This is obvious from the first scenes with Laureline. No longer is she a medieval free spirit who was saved by Valerian on an earlier adventure in time. Now, she’s a good Harvard girl, and a real ball-buster who delights in belittling Valerian. Instantly, three major aspects of Laureline’s character are destroyed. First, Laureline in the comics is head-over-heels in love with Valerian, and essentially acts as his common-law wife. Her position at his side is assured, despite the hundreds of hearts he’s broken before he met her. Second, the source of conflict between Laureline and Valerian is obscured. Comics Laureline often grows frustrated with Valerian out of a difference of approach. Valerian is a typical hero motivated by duty who takes the direct and usually violent approach to solving problems, while Laureline relies on her charm and wit to find a more pragmatic solution. This tension between contrasting opinions fuels the couple’s fights, not movie Laureline’s jealousy and pettiness. Third, Laureline is cast as the wrong type of feminist. Valerian and Laureline is an unashamedly feminist work, but it’s of an earlier kind that emphasizes the contrast between male and female instead of the obliteration of sex roles seen in current strains of feminism. In the comics, Laureline’s kinder, mostly gentler means of negotiation and charm are repeatedly shown to be more successful than Valerian’s straight-forward march-into-the-abattoir methods of violence. Yet not-Laureline in the movie is the typical surly over-educated action girl, browbeating everyone when she isn’t kicking them. The alien stool pigeon shingouz adore Laureline in the comics. Not-Laureline practically abuses them into submission. In fact, as Pixie-fu Action Girl #238, not-Laureline’s methods are more masculine than even Valerian’s in the comics.
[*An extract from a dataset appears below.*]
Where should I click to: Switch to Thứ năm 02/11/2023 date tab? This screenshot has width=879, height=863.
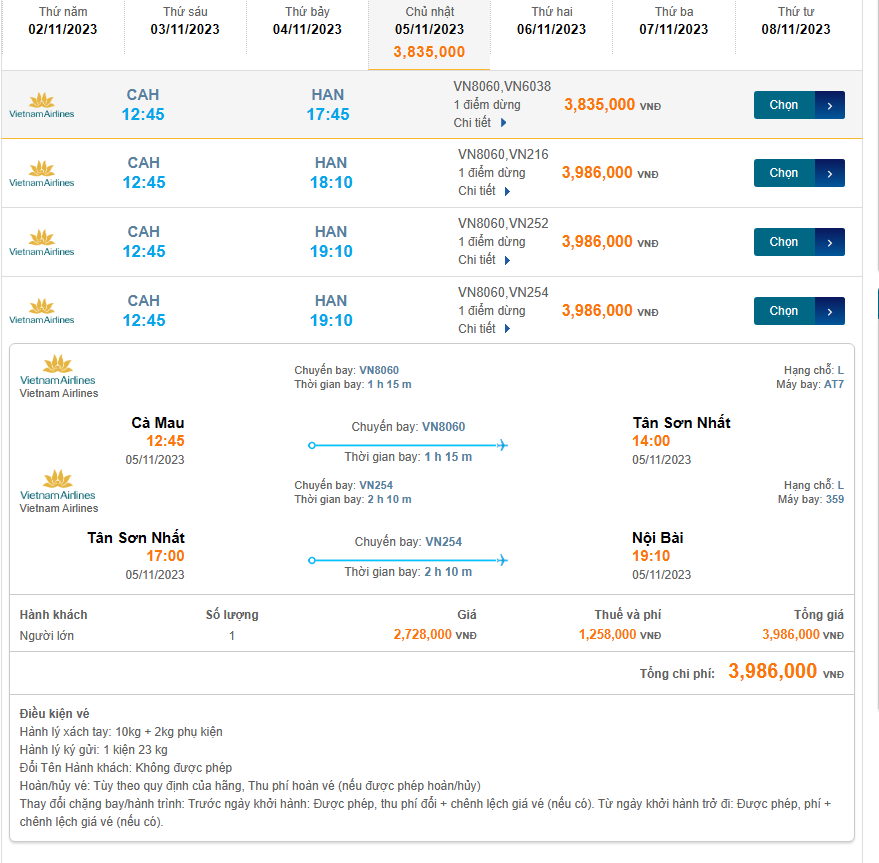point(62,21)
So the dynamics in the movie are confused. So much time is spent setting up Laureline as an equal to Valerian on the battlefield that she never shows her strengths in persuasion. Valerian’s duty is only set against Laureline’s practicality once–at the climax. What should have been the central theme of Valerian and Laureline becomes unearned melodrama at odds with the previous portrayal of the characters. The homogenizing of Valerian and Laureline undercuts the tension between the characters, weakening both Valerian and any believable romance between them. After all, a strong woman only truly respects a strong man. Here in his younger Time Jam characterization, Valerian might be every inch an adventuring hero, but he is not the Petruchio to match Laureline’s Kate. Worse, the movie sends him on a digression through the underground of Alpha that serves only to lecture the young hero with bad 90s dating advice (“let the woman win”). To get to this lecture, Valerian must endure multiple action sequences and search for a shapeshifter whose disguise will allow him to rescue Laureline. Without this sequence, the run-time of the movie would have been shorter, alleviating the fatigue that set in towards the end of the movie.

Even the casting reflects the fundamental misunderstanding of the characters. Dan DeHaan makes a suitable young Valerian, but an older Valerian more sure of himself is needed against such a strong Laureline. Cara Delevingne was chosen for her surliness instead of her smile, undermining any chemistry between the leads. In the rare instance when she is allowed to lift the Action Girl mask, Delevingne comes close to the joie de vivre that fills Laureline, but the mask slams right down moments later.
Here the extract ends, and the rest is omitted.